Deciding the status of controversial phonemes using frequency distributions; an application to semiconsonants in Spanish
This addresses an open problem in linguistics for researchers studying phoneme classification, but it is incremental as it applies an existing complex systems perspective to a specific case.
The authors tackled the problem of determining the status of controversial phonemes in linguistics by proposing a method based on frequency distributions, concluding that Spanish semiconsonants /w/ and /j/ should be considered separate phonemes from their vowel counterparts.

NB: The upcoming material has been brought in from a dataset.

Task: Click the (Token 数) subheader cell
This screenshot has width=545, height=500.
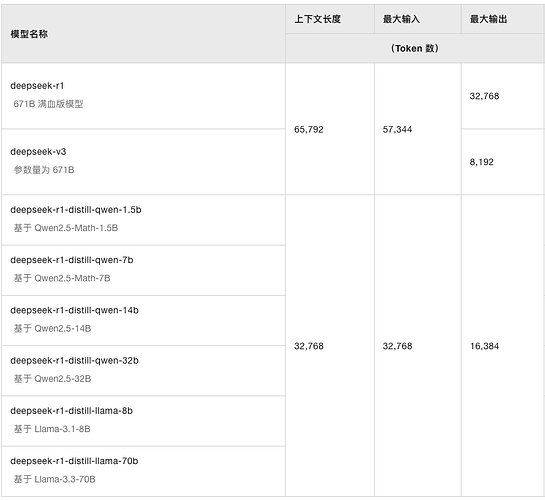Action: pos(415,48)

Exploiting the fact that natural languages are complex systems, the present exploratory article proposes a direct method based on frequency distributions that may be useful when making a decision on the status of problematic phonemes, an open problem in linguistics. The main notion is that natural languages, which can be considered from a complex outlook as information processing machines, and which somehow manage to set appropriate levels of redundancy, already "made the choice" whether a linguistic unit is a phoneme or not, and this would be reflected in a greater smoothness in a frequency versus rank graph. For the particular case we chose to study, we conclude that it is reasonable to consider the Spanish semiconsonant /w/ as a separate phoneme from its vowel counterpart /u/, on the one hand, and possibly also the semiconsonant /j/ as a separate phoneme from its vowel counterpart /i/, on the other. As language has been so central a topic in the study of complexity, this discussion grants us, in addition, an opportunity to gain insight into emerging properties in the broader complex systems debate.